§ Try it:
Produce the same data once more, line for line.

** Opening Record excerpts block **

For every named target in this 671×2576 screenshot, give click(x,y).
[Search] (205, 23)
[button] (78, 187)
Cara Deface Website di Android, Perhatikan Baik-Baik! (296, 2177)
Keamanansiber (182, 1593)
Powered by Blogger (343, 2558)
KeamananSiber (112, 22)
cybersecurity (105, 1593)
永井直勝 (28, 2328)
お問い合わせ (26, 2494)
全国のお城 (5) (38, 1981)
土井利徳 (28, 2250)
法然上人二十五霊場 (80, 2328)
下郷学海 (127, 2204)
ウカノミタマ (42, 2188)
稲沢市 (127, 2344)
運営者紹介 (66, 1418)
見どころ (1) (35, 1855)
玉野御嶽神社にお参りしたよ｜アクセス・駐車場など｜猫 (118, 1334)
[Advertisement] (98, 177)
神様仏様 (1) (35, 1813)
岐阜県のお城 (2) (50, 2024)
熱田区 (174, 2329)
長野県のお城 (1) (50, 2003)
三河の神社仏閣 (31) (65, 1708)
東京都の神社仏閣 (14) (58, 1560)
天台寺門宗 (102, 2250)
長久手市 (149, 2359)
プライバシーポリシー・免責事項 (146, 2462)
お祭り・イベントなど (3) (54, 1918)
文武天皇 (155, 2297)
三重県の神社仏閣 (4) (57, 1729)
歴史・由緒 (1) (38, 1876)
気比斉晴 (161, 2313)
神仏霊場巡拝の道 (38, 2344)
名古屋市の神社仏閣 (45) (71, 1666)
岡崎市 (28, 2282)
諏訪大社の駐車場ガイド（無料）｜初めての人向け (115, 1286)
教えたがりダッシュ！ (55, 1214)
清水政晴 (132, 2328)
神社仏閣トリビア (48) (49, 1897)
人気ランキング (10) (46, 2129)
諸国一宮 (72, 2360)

** Closing Record excerpts block **

§ Exercise result:
For every named target in this 671×2576 screenshot, give click(x,y).
[Search] (205, 23)
[button] (78, 187)
Cara Deface Website di Android, Perhatikan Baik-Baik! (296, 2177)
Keamanansiber (182, 1593)
Powered by Blogger (343, 2558)
KeamananSiber (112, 22)
cybersecurity (105, 1593)
永井直勝 (28, 2328)
お問い合わせ (26, 2494)
全国のお城 (5) (38, 1981)
土井利徳 (28, 2250)
法然上人二十五霊場 (80, 2328)
下郷学海 (127, 2204)
ウカノミタマ (42, 2188)
稲沢市 (127, 2344)
運営者紹介 (66, 1418)
見どころ (1) (35, 1855)
玉野御嶽神社にお参りしたよ｜アクセス・駐車場など｜猫 (118, 1334)
[Advertisement] (98, 177)
神様仏様 (1) (35, 1813)
岐阜県のお城 (2) (50, 2024)
熱田区 (174, 2329)
長野県のお城 (1) (50, 2003)
三河の神社仏閣 (31) (65, 1708)
東京都の神社仏閣 (14) (58, 1560)
天台寺門宗 (102, 2250)
長久手市 (149, 2359)
プライバシーポリシー・免責事項 (146, 2462)
お祭り・イベントなど (3) (54, 1918)
文武天皇 (155, 2297)
三重県の神社仏閣 (4) (57, 1729)
歴史・由緒 (1) (38, 1876)
気比斉晴 (161, 2313)
神仏霊場巡拝の道 (38, 2344)
名古屋市の神社仏閣 (45) (71, 1666)
岡崎市 (28, 2282)
諏訪大社の駐車場ガイド（無料）｜初めての人向け (115, 1286)
教えたがりダッシュ！ (55, 1214)
清水政晴 (132, 2328)
神社仏閣トリビア (48) (49, 1897)
人気ランキング (10) (46, 2129)
諸国一宮 (72, 2360)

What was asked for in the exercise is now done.